RECORDS FOR PROCESSING.
+++++

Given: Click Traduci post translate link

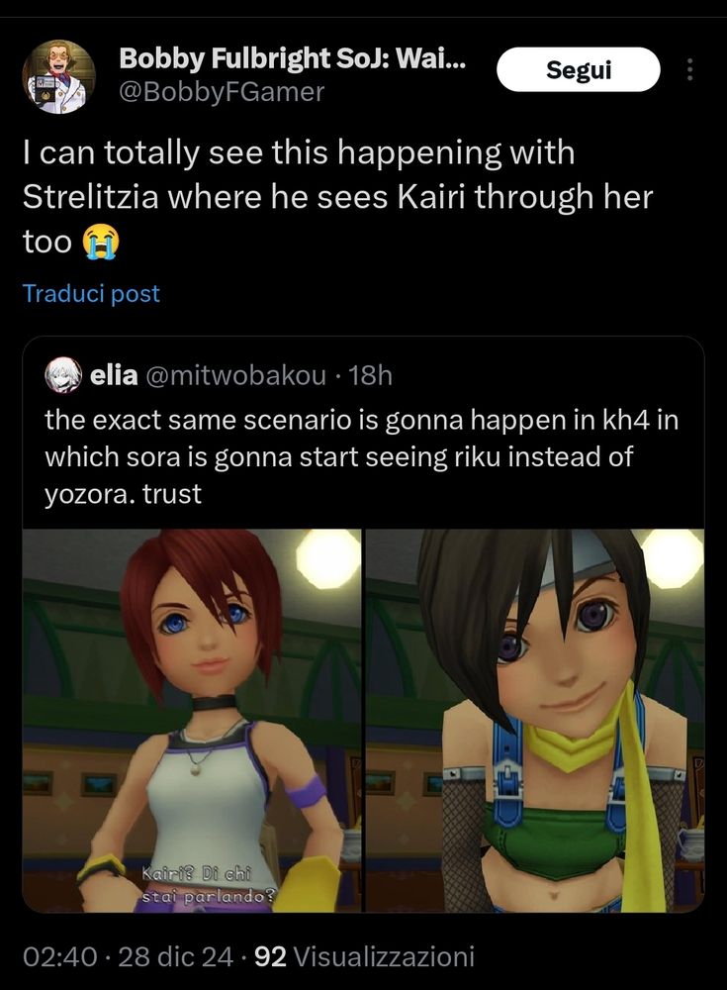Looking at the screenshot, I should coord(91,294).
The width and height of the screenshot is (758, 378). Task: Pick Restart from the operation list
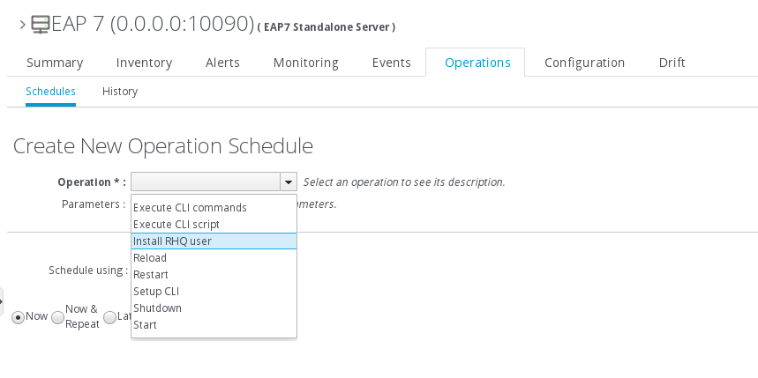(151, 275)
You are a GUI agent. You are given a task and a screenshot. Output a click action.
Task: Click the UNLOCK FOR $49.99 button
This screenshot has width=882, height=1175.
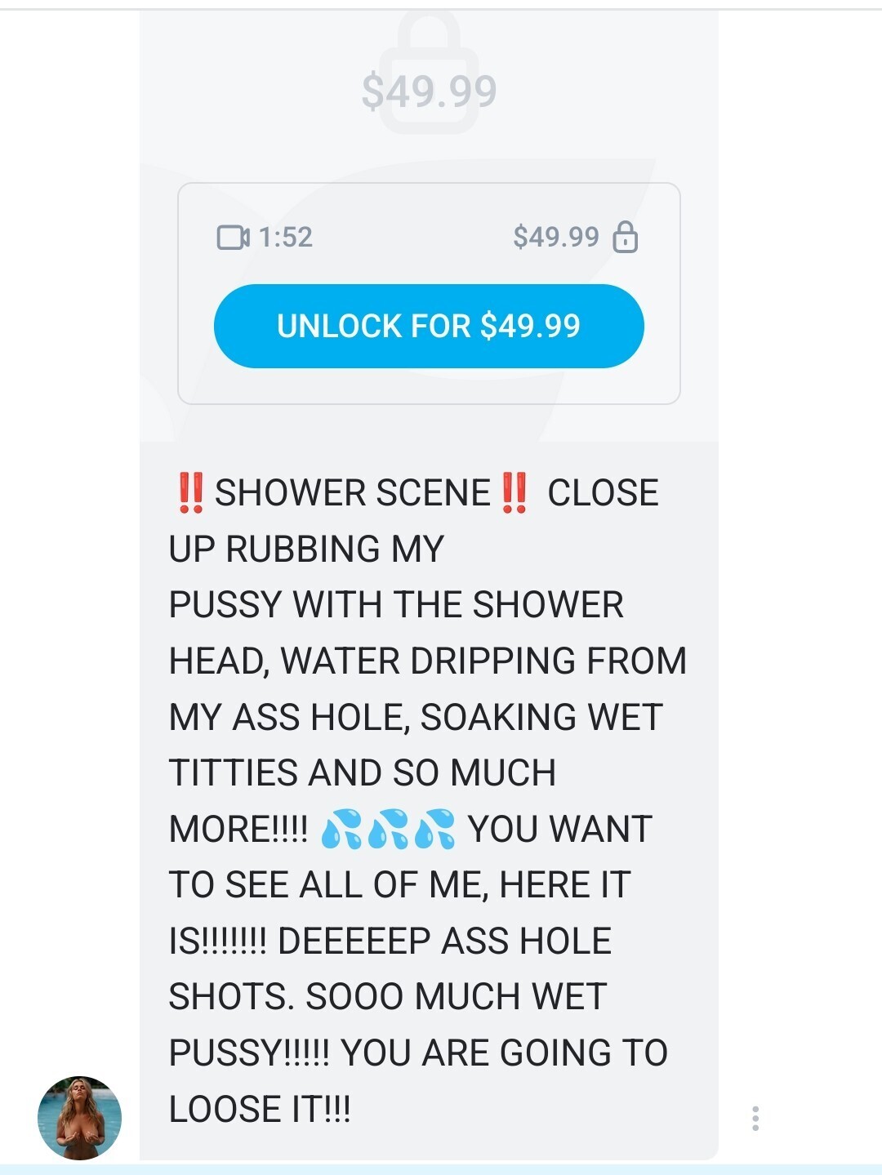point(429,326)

+++++

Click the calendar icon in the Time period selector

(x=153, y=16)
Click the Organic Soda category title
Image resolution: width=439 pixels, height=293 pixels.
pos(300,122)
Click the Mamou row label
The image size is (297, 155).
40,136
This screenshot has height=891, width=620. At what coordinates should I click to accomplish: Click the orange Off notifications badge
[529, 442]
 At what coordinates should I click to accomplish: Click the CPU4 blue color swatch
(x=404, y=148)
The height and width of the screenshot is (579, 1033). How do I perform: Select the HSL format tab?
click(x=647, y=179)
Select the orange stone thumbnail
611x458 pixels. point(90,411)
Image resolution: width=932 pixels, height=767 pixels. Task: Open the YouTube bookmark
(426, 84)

+++++

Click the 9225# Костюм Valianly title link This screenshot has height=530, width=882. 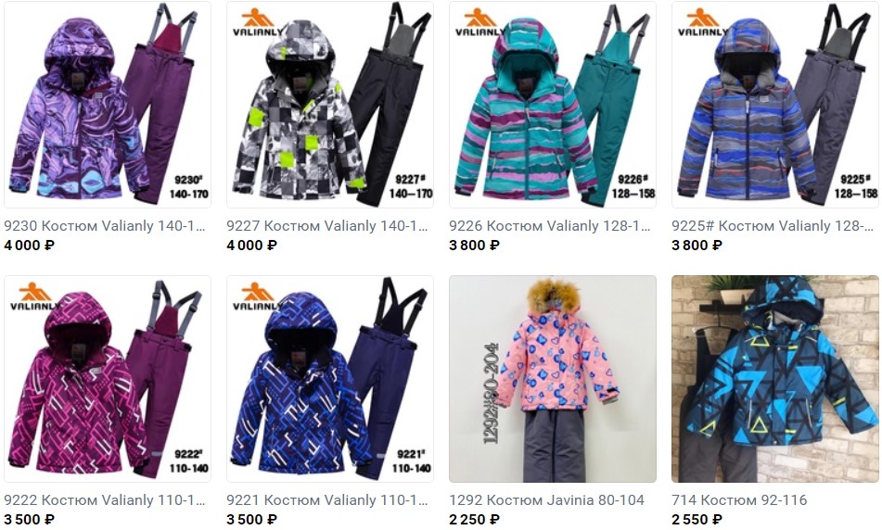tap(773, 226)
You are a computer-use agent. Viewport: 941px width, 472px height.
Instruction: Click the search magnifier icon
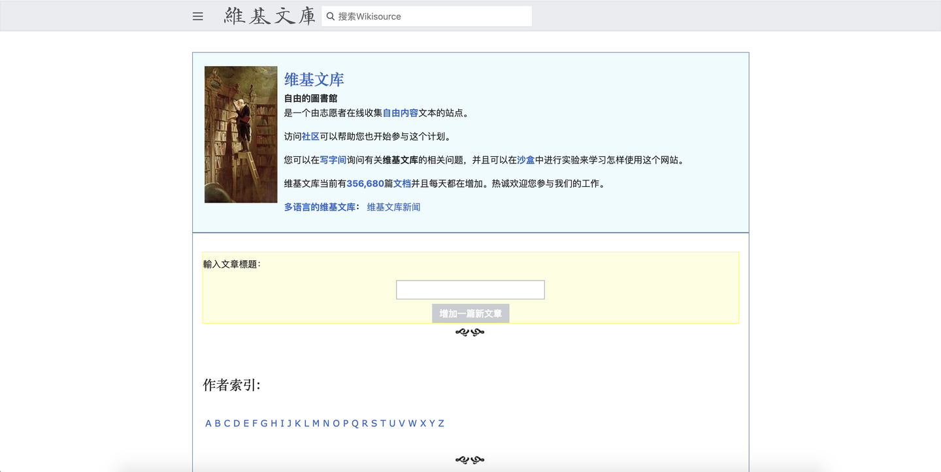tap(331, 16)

+++++

TASK. Look for "agent" in each line of the material, then copy the lines where it is found.

EXERCISE SOLUTION.
You are a GUI agent. You are given a task and a screenshot. Output a click action.
You are a computer-use agent. Viewport: 941px width, 472px height.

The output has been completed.